Chp 8 Flashcards
International strategy
Strategy through which the firm sells its goods or service outside its domestic market
Incentives to use international strategy
- Extends a product’s life cycle
- Gain easier access to raw materials
- Opportunities to integrate operations on a global scale
- Opportunities to better use rapidly developing technologies
- Gain access to consumers in emerging markets
Benefits of being an international players
- Increased market size
- Greater returns on major capital investments or new products or processes
- Greater economies of scale, scope or learning
- A competitive advantage through location
Increasing market size
- Potential to enhance the firm’s size and performance
- Limited growth opportunities in domestic market
- Larger market sizes pose less risk for the firm (just a random note)

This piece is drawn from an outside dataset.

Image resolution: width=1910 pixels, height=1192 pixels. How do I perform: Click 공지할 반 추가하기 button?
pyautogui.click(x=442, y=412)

Economies of scale and learning
Continual improvements in processes by reducing costs and increasing value of goods/services.
Location advantages
- Locating facilities outside domestic market can help reduce costs
- Lower labour, energy, and other natural resource costs
- Access to critical supplies and consumers
Type of international strategies
1) International business-level strategy
2) International corporate-level strategy
International business-level strategies
Each business must develop a competitive strategy focused on its own domestic market because capabilities & core competencies can be pursued in international markets since they’re foundations
Determinants of national advantage
- Factors of production
- Demand conditions
- Firm strategy, structure, and rivalry
- Related and supporting industries
International corporate-level strategy
Expanding the firm’s operations through geographic diversification.
Multidomestic strategy
International strategy in which strategic and operating decisions are decentralized to the strategic business units in individual countries or regions for allowing each unit the opportunity to tailor products to the local market
Global strategy
International strategy in which a firm’s home office determines the strategies that business units (SBUs) are to use in each country or region
Transnational strategy
International strategy through which the firm seeks to achieve both global efficiency and local responsiveness
Choice of international strategy mode
- Exporting
- Licensing
- Strategic alliance
- Acquisitions
- New wholly owned subsidiary
Exporting
Firm sends products it produces in its domestic market to international markets
- High cost, low control
Licensing
An agreement is formed that allows a foreign company to purchase the right to manufacture and sell a firm’s products within a host country’s market or a set of host countries’ markets
- Low cost, low risk, little control, low returns
Strategic alliance
Firm collaborating with another company in a different setting in order to enter one or more international markets
- Shared costs, shared resources, shared risks, problems of integration
Acquisitions
A cross-border acquisition in which a firm from one country acquires a stake in or purchases all of a firm located in another country
- Quick access to new markets, high costs, complex negotiations, problems of merging with domestic operations
New wholly-owned subsidiary (greenfield venture)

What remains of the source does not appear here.